• Problem requirements
Starting at the line with "Click the 总量 volume value 46.49万" and going on through the line with "Task: Click the drag", reproduce each line in the records below exactly and nothing more.
** Record excerpts follows **
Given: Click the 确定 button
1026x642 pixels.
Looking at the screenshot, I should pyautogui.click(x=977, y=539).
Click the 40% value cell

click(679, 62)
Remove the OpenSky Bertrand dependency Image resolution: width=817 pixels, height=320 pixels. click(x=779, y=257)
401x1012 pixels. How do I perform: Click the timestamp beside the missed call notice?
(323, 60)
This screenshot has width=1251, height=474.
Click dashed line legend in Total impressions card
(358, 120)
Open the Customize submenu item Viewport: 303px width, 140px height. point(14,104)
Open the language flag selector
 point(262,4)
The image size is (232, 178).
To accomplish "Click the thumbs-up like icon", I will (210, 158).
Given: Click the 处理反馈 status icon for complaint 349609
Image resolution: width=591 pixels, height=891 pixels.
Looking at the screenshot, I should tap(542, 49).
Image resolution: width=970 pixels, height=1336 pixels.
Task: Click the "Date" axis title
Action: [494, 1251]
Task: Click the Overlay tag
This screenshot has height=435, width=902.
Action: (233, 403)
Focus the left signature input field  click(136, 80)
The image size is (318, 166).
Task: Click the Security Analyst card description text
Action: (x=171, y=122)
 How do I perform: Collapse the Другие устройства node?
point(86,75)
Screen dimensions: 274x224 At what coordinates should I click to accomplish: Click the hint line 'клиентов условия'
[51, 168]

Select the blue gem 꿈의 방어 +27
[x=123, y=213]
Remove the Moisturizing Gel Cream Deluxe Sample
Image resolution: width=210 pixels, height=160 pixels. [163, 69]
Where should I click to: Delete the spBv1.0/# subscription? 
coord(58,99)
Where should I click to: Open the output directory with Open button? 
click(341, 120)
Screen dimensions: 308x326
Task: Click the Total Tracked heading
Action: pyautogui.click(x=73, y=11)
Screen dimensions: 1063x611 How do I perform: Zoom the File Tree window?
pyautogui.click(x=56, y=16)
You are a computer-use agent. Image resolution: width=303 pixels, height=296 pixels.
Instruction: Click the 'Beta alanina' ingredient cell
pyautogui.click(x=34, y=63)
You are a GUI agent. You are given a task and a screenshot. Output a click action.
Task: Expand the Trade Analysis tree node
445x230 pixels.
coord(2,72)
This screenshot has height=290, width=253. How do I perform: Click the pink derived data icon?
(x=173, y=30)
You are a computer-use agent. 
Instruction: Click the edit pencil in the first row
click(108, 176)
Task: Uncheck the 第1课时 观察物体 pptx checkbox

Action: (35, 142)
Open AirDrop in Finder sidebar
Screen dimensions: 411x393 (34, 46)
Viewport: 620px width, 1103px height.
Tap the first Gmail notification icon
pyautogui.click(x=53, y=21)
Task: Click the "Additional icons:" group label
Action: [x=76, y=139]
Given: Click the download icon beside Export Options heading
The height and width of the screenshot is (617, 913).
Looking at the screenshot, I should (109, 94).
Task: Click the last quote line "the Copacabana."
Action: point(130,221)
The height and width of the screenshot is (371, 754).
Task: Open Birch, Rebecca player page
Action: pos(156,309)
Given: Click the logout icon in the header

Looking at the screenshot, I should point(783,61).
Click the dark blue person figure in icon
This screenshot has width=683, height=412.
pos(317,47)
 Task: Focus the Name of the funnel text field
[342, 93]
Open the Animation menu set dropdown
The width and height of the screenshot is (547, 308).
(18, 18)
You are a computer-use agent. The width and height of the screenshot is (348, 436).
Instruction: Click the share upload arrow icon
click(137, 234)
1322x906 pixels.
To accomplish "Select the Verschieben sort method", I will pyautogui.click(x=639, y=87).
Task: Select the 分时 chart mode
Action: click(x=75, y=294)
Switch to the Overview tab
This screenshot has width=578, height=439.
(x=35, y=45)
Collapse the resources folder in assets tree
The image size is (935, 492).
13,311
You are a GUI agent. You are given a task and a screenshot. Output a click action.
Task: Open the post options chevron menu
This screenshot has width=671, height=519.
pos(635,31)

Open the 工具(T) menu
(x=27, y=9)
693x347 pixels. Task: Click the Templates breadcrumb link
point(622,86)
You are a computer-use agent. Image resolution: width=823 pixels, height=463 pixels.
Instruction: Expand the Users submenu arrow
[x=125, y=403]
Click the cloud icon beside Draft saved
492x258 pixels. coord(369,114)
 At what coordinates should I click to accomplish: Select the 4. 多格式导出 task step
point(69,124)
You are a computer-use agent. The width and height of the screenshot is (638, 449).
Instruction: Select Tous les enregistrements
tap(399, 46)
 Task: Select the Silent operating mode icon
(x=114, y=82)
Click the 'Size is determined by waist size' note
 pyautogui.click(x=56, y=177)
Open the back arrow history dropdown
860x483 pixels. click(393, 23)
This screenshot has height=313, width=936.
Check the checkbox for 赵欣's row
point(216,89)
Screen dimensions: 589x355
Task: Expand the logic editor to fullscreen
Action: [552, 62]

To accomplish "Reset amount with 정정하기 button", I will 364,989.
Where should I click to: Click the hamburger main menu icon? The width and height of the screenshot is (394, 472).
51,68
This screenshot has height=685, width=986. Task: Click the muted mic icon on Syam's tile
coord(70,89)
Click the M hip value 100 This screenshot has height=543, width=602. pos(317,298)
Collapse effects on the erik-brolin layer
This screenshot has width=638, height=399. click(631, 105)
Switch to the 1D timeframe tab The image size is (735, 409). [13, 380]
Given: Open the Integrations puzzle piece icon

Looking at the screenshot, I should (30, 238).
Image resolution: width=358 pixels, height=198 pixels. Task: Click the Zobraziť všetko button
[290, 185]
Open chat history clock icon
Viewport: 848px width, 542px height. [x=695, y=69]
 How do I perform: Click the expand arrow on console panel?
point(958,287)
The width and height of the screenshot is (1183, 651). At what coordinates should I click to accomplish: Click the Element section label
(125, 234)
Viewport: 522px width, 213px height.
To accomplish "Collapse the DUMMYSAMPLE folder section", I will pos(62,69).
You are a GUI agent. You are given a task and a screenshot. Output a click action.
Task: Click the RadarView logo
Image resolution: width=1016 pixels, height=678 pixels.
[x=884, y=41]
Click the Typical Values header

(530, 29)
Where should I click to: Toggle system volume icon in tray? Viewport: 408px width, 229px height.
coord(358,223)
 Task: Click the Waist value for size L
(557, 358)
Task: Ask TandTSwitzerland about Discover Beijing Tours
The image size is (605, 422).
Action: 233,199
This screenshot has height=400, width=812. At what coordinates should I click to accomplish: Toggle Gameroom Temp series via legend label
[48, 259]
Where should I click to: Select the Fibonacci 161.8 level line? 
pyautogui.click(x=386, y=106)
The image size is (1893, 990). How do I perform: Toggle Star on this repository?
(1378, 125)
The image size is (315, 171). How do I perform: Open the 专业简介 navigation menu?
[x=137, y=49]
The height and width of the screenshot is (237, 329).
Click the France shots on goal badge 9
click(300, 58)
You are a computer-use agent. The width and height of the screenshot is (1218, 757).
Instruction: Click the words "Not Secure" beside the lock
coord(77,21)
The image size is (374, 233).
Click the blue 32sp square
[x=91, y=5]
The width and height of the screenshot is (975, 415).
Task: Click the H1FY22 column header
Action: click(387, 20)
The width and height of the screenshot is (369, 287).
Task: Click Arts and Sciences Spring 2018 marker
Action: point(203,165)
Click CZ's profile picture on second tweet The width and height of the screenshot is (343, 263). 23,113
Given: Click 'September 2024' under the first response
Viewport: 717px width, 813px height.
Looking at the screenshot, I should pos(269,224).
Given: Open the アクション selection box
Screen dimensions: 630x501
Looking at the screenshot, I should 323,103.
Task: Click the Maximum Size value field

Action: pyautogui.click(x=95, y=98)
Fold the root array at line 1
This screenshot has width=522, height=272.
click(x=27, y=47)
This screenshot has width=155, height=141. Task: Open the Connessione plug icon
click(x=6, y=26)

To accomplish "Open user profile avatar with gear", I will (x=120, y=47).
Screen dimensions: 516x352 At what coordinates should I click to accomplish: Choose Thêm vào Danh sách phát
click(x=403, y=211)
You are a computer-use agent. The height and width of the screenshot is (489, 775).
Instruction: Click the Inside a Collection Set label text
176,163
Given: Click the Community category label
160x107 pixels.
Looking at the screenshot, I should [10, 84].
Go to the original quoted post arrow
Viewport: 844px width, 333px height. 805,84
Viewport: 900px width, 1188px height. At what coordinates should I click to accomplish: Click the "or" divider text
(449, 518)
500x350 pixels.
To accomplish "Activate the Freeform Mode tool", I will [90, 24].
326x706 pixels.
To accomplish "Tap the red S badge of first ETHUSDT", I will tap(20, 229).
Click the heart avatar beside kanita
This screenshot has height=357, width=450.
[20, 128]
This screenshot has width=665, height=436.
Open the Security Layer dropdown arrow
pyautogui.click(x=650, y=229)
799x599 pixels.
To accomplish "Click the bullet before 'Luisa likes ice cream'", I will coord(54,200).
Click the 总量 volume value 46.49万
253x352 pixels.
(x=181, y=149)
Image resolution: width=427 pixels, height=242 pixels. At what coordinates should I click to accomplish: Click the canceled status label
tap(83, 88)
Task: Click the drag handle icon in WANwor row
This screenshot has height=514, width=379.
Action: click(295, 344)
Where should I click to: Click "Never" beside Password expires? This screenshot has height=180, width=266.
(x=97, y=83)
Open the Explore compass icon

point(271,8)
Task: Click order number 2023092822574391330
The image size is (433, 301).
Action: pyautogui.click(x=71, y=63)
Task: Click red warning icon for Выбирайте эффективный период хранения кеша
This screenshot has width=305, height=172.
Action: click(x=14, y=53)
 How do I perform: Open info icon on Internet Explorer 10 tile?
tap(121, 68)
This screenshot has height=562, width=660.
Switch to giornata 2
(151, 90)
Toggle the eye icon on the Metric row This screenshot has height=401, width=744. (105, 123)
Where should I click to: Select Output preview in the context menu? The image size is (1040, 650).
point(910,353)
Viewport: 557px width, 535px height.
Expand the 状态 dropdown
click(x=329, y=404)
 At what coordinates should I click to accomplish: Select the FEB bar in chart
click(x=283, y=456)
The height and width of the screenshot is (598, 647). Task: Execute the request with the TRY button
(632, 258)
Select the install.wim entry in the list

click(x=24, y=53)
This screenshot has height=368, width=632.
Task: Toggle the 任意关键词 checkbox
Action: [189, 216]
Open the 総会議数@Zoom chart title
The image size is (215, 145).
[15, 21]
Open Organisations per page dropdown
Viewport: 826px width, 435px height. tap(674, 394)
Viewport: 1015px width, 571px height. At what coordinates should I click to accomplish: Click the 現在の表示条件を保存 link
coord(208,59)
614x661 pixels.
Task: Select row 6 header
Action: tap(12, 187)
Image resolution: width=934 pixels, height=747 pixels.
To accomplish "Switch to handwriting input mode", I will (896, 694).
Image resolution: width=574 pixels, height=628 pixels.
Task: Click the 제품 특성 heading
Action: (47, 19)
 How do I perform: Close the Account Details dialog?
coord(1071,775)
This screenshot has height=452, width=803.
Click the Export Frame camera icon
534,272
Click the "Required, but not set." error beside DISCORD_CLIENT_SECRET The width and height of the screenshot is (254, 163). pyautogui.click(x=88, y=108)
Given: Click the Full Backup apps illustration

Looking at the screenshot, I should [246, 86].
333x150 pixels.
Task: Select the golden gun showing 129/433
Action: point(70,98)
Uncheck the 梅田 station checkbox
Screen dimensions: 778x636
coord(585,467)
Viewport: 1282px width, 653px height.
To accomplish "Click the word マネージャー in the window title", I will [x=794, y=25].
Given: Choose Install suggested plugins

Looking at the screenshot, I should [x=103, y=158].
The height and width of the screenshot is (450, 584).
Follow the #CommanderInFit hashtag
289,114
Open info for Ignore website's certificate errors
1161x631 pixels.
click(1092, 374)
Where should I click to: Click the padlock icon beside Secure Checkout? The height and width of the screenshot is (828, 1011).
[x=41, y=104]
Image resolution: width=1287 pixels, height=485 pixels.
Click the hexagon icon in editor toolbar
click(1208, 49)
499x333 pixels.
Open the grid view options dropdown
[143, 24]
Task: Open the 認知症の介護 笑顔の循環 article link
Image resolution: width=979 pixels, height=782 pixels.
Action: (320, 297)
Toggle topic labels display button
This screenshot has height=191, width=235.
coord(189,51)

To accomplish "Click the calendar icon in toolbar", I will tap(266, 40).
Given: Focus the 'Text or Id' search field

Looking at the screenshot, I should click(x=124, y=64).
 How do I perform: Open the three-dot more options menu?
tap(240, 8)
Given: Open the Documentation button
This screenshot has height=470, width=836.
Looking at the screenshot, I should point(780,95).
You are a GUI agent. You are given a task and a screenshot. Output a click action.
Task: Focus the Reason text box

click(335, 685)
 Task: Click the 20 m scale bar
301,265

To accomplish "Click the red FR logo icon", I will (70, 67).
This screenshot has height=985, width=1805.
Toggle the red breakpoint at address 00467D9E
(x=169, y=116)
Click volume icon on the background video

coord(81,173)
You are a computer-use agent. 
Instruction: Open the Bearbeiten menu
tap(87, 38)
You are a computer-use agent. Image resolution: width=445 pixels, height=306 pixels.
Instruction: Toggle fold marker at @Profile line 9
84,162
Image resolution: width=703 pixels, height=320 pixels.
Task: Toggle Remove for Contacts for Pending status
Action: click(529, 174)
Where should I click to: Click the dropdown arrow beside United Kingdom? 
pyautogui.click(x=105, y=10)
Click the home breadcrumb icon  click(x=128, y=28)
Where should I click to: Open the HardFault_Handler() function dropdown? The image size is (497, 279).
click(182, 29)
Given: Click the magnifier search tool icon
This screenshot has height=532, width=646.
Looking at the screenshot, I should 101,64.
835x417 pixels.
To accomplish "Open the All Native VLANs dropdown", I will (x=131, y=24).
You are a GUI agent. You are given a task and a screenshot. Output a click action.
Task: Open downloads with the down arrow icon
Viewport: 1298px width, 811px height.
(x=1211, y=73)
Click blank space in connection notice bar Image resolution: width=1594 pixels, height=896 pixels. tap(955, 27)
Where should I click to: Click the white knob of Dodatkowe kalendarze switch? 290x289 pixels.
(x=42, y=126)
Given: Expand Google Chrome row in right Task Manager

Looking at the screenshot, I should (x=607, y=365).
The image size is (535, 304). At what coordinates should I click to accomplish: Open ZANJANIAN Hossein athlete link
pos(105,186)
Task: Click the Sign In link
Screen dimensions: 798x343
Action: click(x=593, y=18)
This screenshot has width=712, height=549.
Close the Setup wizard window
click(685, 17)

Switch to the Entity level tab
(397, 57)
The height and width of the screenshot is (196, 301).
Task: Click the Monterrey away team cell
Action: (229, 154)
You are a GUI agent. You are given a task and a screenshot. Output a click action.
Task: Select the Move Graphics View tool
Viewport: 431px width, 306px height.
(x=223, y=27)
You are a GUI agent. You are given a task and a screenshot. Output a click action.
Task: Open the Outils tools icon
** End of Record excerpts **
• Response below
Click the 总量 volume value 46.49万
253x352 pixels.
(x=181, y=149)
Image resolution: width=427 pixels, height=242 pixels. At what coordinates should I click to accomplish: Click the canceled status label
tap(83, 88)
Task: Click the drag handle icon in WANwor row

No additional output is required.